WHAT TO DO:
For each line below that contains the word "Task", return that line.

DATA UNDER STUDY:
--------

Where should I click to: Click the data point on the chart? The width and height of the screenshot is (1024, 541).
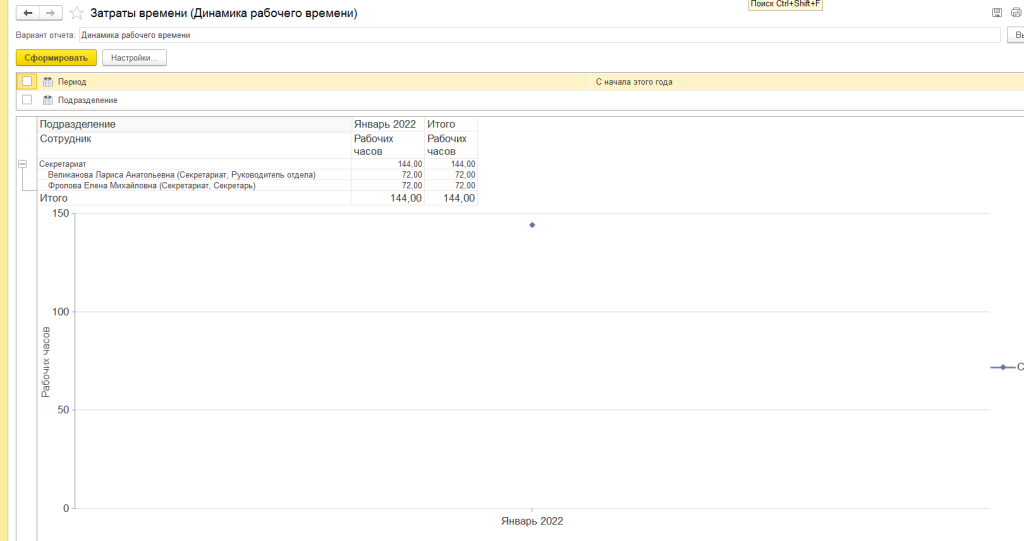tap(532, 225)
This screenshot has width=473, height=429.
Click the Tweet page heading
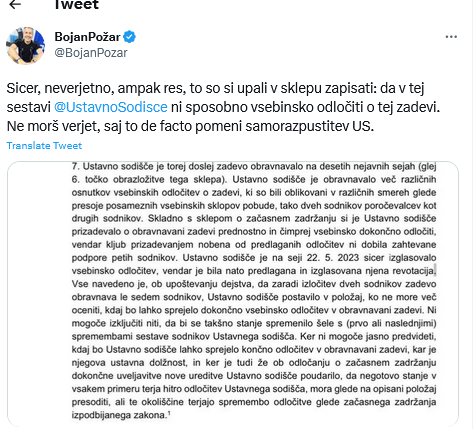pyautogui.click(x=77, y=5)
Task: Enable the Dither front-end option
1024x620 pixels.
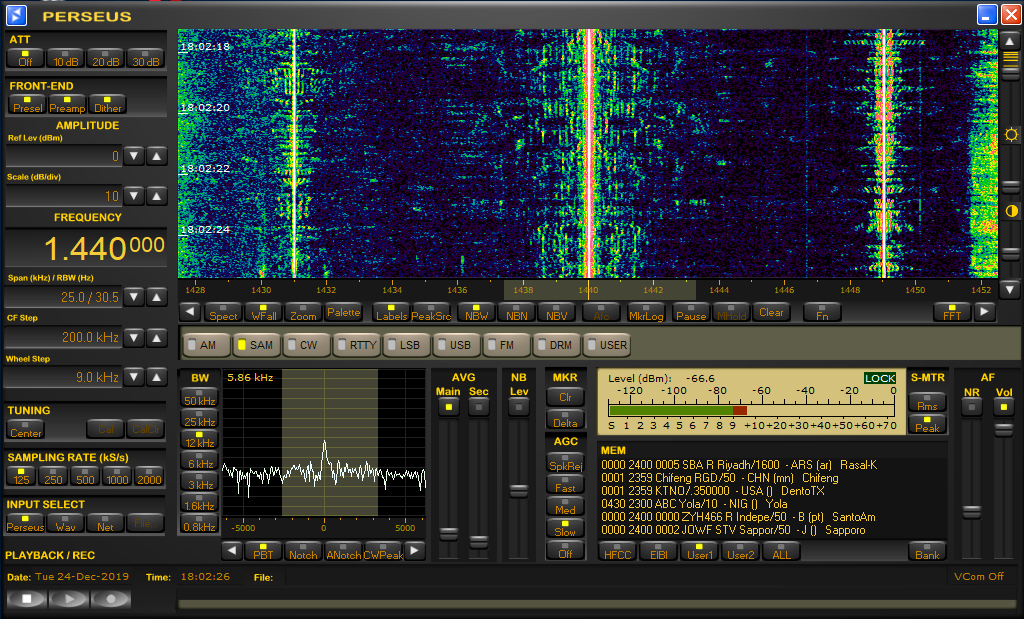Action: (x=107, y=104)
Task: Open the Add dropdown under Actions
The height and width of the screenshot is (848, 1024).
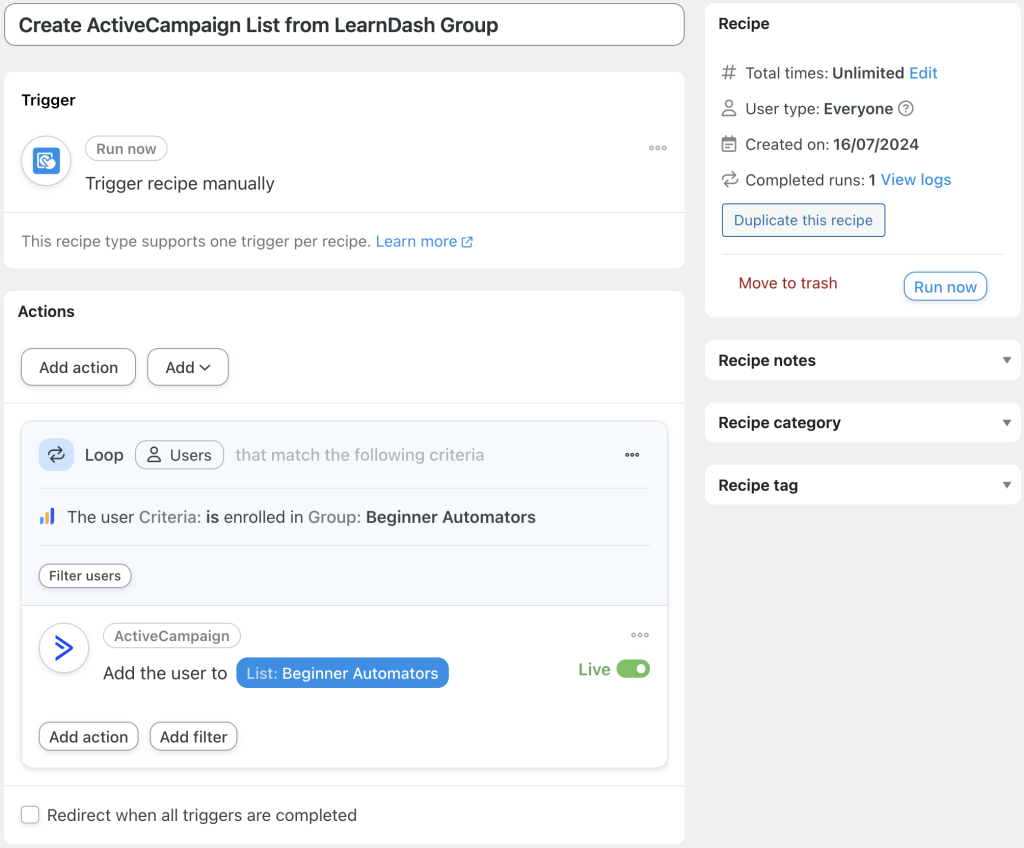Action: [188, 367]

--------

ANSWER SECTION:
Task: Enable the Dither front-end option
Task: Open the Add dropdown under Actions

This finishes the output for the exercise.